The Penland School of Crafts, located deep in the mountains of western North Carolina, is a world renowned school of traditional and contemporary crafts including weaving, glassblowing, ceramics, papermaking, and jewelry, which began operating in the 1920s. The campus is a national register historic site with many individually listed structures.
Starting in the Fall of 2003, we have undertaken a variety of life-safety code analyses of various historic buildings on the Penland Campus which house dormitories, offices, the main campus dining hall and kitchen, retail shop, cafe, galleries and classrooms.
Many were built prior to state building codes and we have developed a master plan for renovation of these structures. We intially evaluated the Craft House, Pines and Horner and then moved on to evaluate Morgan and Lily Loom.
Phase I renovations undertaken in the Spring of 2004 included alterations that could be made within a short time frame to improve safety. Phase II renovations, more extensive in nature which included in some cases structural additions, were undertaken later.
Years earlier, as Mathews & Glazer, we designed the Bill Brown Glass Blowing Studio. Working with numerous glass artists and school administrators, we designed this 5,500 sq. ft. shop building to be compatible with other structures on the campus.

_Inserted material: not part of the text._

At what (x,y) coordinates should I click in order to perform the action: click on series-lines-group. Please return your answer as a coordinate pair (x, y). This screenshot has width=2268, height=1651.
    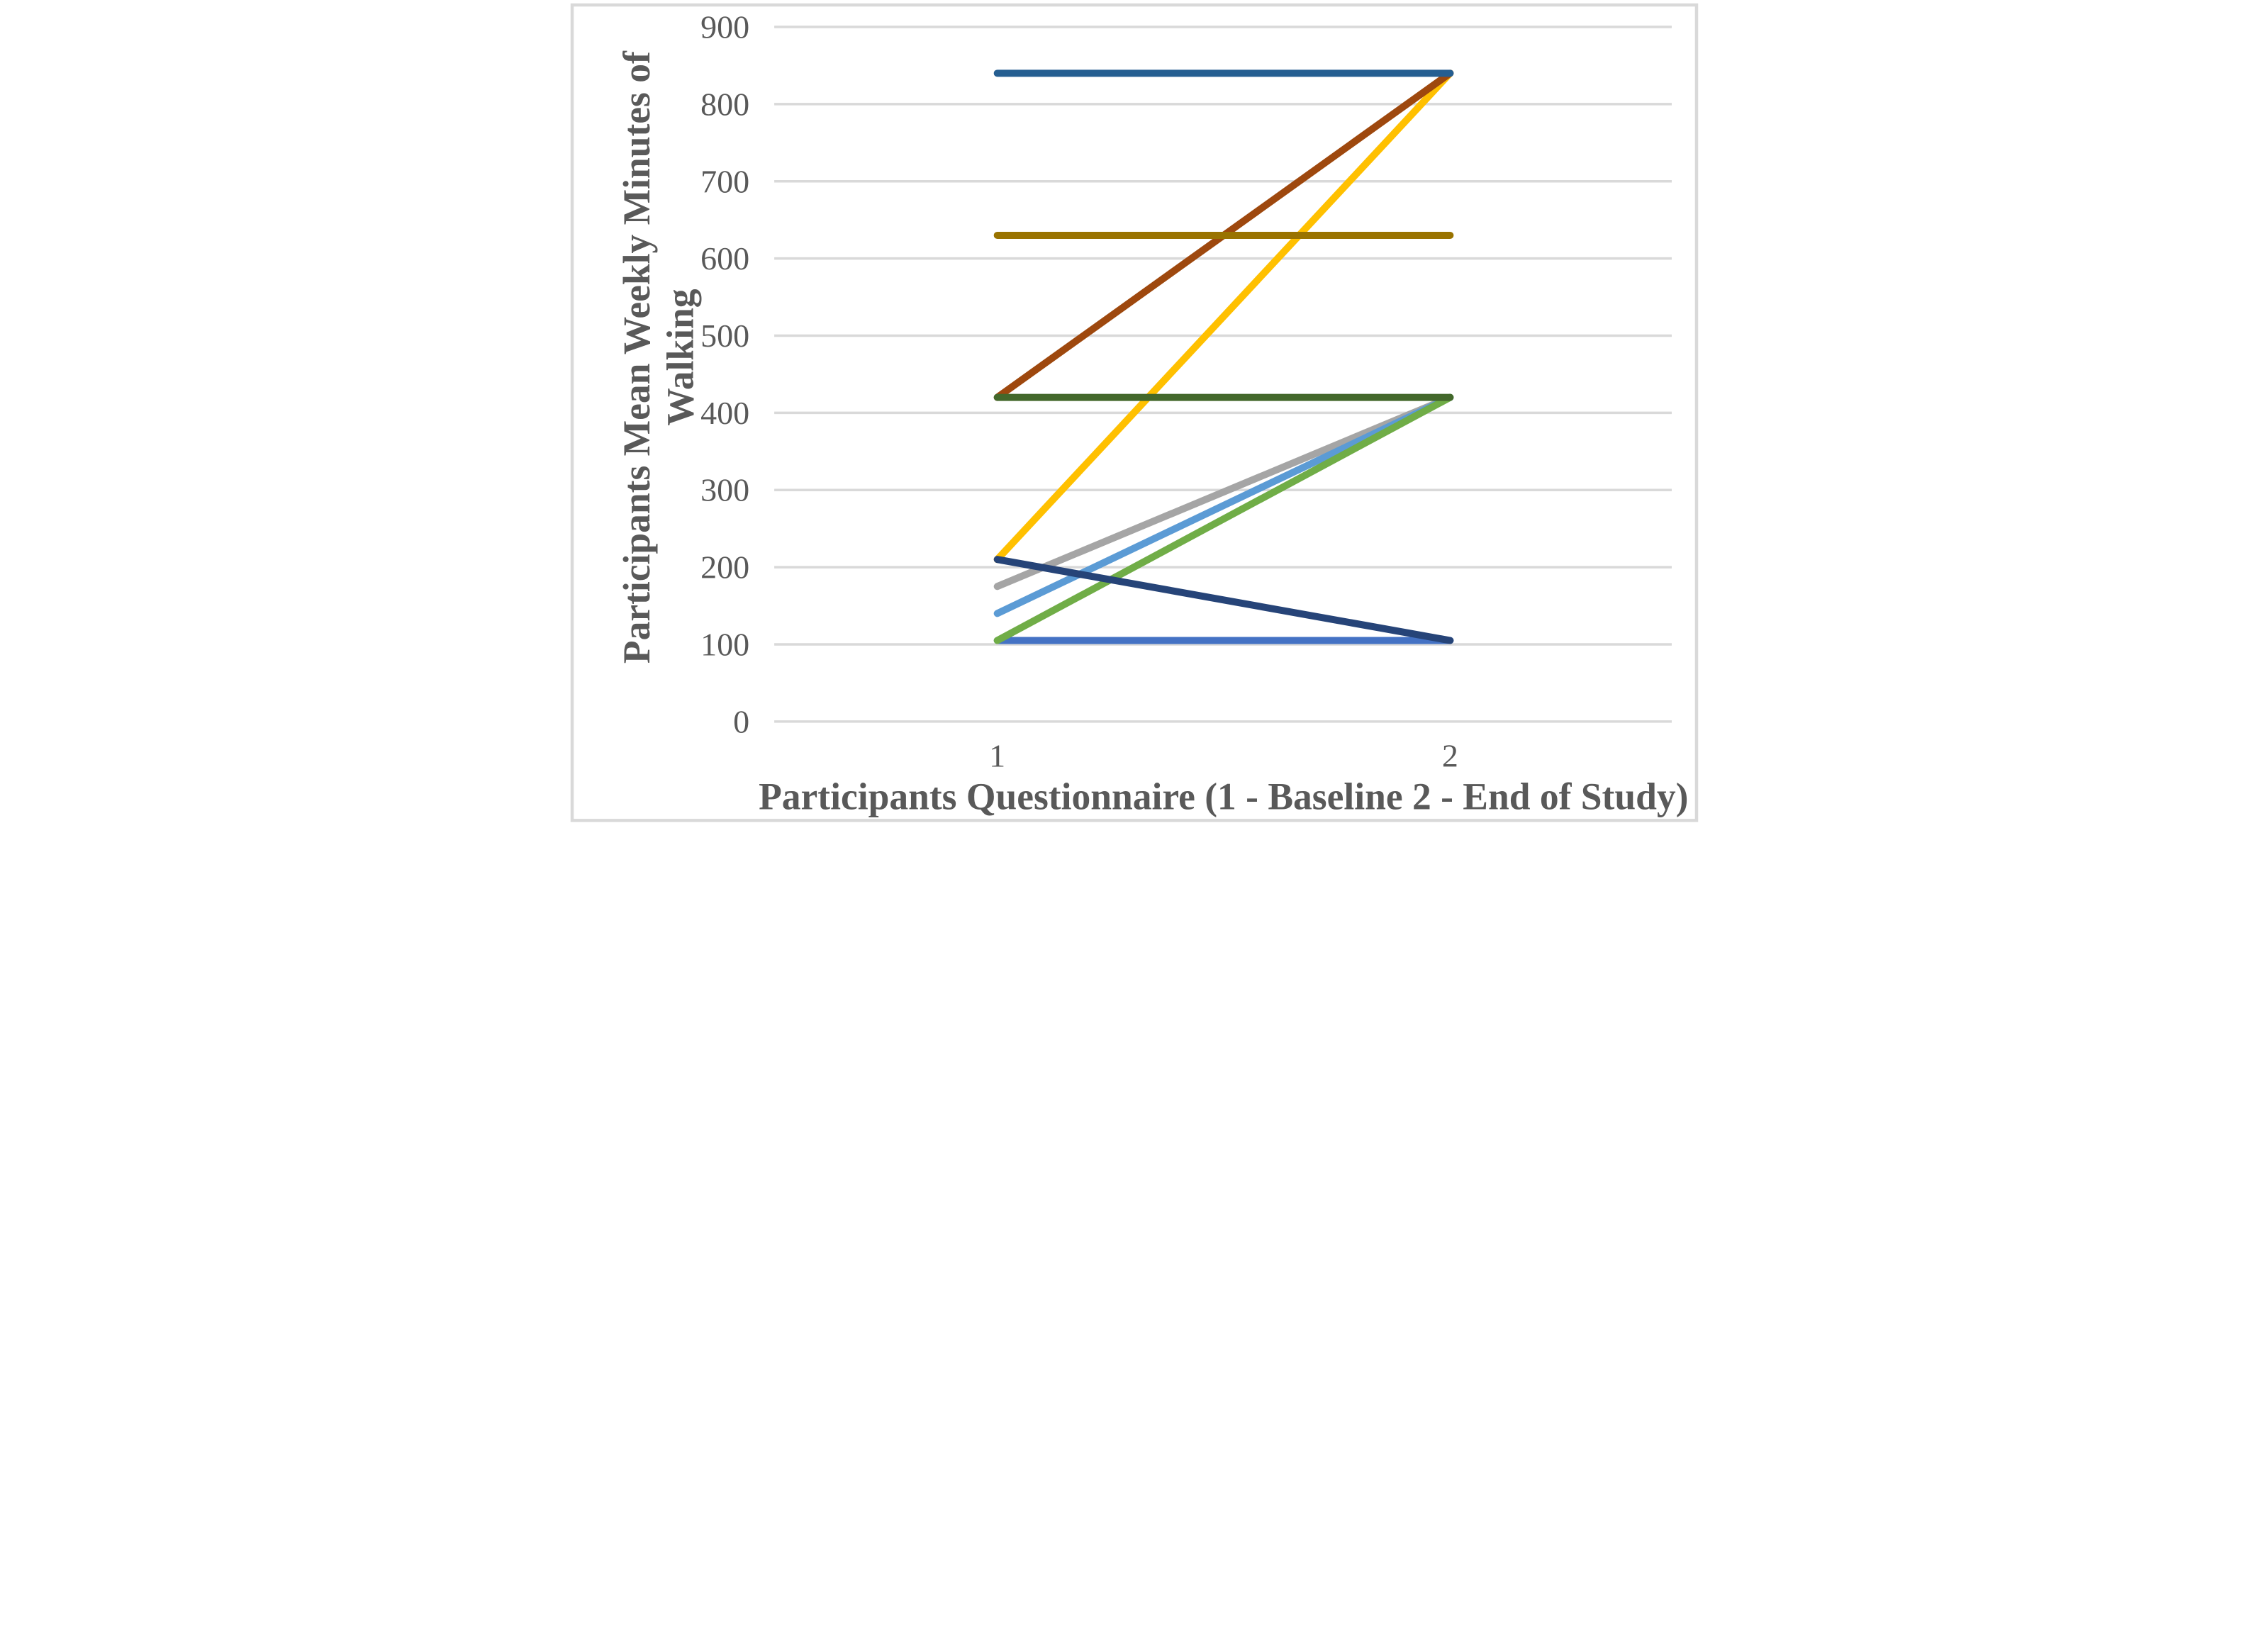
    Looking at the image, I should click on (1223, 356).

As Penland evolved into one of the world’s most prestigious glass-blowing schools, its 1977 studio could no longer accommodate the growing number of artists and students, particularly in light of the changes in technology which have transformed the medium in recent years.
Major considerations in the design and the choice of site were air circulation, safety, the conservation and recycling of resources, and the control of noxious fumes and noise. Spaces within the facility include the Hot Shop; the Cold Shop; lampworking, plaster/molds, and sandblasting areas; and classroom and work areas.
Unlike the previous studio, the new building is fully winterized for year round use, utilizing a heat collection system from the glass furnaces that maximizes energy efficiency.The facility was completed in May 1995, in time to host the annual conference of the internationally acclaimed Glass Arts Society (GAS), which was founded at Penland twenty five years ago.